→ **Selected excerpt**
+---+
- Active: 1940–1945; 1953–1967; 1969–1993
- Country: Soviet Union
- Branch: Red Army
- Type: Combined arms
- Size: Field army
- Part of: Far Eastern Front
- Engagements: Winter War Soviet invasion of Manchuria

Commanders
- Notable commanders: Michael Savushkin

= 15th Army (Soviet Union) =

Red Army field army of WWII

The 15th Army (Russian: 15-я армия) was a field army of the Soviet Red Army during the Second World War.

The 15th Army, as part of the 8th Army, took part in the Winter War from 12 February to 13 March.

Reformed at Birobidzhan, Soviet Union, from the 2nd Red Banner Army in June 1940. It formed in July 1940 as part of the Far Eastern Front. Until August 1945 the army defended the Far Eastern borders of the USSR. On 5 August it was incorporated into the newly created 2nd Far Eastern Front. On 9 August, during the Soviet–Japanese War, the 15th Army, consisting of shock troops, participated in the Sungari operation. Its advance units entered Harbin on 20 August. Through the end of Army destroyed the scattered pieces of the Japanese Kwantung Army. Conducted border operations through mid-1945. Participated in the Soviet invasion of Manchuria and the crossing of the Amur River in August 1945.

Composition April 1943
- 34th Rifle Division
- 39th Rifle Division
- Novoye Fortified Area
- 203rd Tank Brigade

Composition August 1945
- 34th Rifle Division
- 361st Rifle Division
- 388th Rifle Division
- 171st Tank Brigade

In October 1953, by the order of the Minister of Defense of the USSR dated 23 April 1953, the staff of the Far East Military District, the former 2nd Far-Eastern Front, was reorganised as the staff of the 15th Army, with its headquarters at Yuzhno-Sakhalinsk.

In May 1957, rifle divisions were reformed into motor rifle divisions. On 17 May 1957, the 56th Rifle Division became the 56th Motor Rifle Division (in this case the 357th Rifle Regiment was renamed as the 390th Rifle Regiment); The 41st Rifle Red Banner Division was renamed the 41st Motor-Rifle Red Banner Division. The 79th Rifle Sakhalin Division was renamed the 79th Motor-Rifle Sakhalin Division. All three newly renamed divisions formed part of the 15th Army.
+---+
→ **Questions**
[1] Summarize the article on the 15th Army (Soviet Union) in two sentences.
[2] Write the next part of the article on the 15th Army (Soviet Union), picking up after its final sentence.

→ **Collected material**
+---+
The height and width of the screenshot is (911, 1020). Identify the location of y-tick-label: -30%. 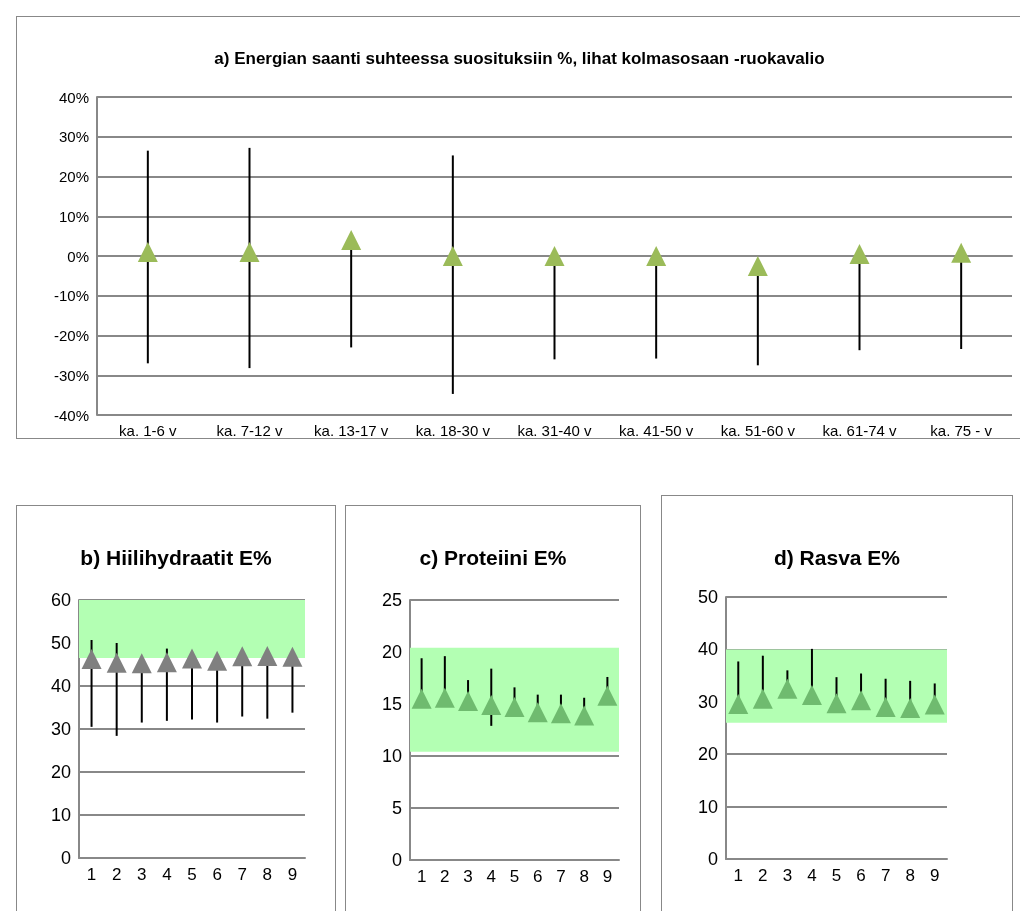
+---+
→ **Answers to the problems**
[1] The 15th Army was a Soviet Red Army field army of the Second World War that took part in the Winter War, was reformed in 1940 as part of the Far Eastern Front, and defended the Far Eastern borders of the USSR until August 1945. In August 1945 it was incorporated into the 2nd Far Eastern Front, took part in the Sungari operation and the Soviet invasion of Manchuria, and its advance units entered Harbin on 20 August.

[2]
On 1 April 1958 the 41st Red Banner Motor Rifle Division was disbanded.

In 1960 the army headquarters was moved to Khabarovsk on the mainland and assigned a new division, the 129th Motor Rifle Division at Khabarovsk. After briefly being renamed the 18th Army in 1967-69 it was renamed back to the 15th Army and assigned several new divisions, the 73rd Motor Rifle Division arriving from the North Caucasus Military District in mid 1968, two fortified areas being assigned (the 2nd and 17th), the 270th Motor Rifle Division being formed in 1970, and the 81st Guards and 135th Motor Rifle Divisions being transferred from the disbanding 45th Army Corps in November 1972.

In October 1993 the 15th Army was renamed the 43rd Army Corps.

== Commanders ==
- Mikhail Kovalyov (12 February 1940 – 25 February 1940)
- Vladimir Kurdyumov (25 February 1940 – 28 March 1940)
- Leonty Cheremisov (July 1940 – November 1941)
- Michael Savushkin ( November 1941 – October 1942)
- Stepan Mamonov ( October 1942 – August 1945)
- Nikolay Krylov (April 1953 – September 1953)
- Semyon Kozak (September 1953 – December 1953)
- Nikolai Trufanov (January 1954 – January 1956)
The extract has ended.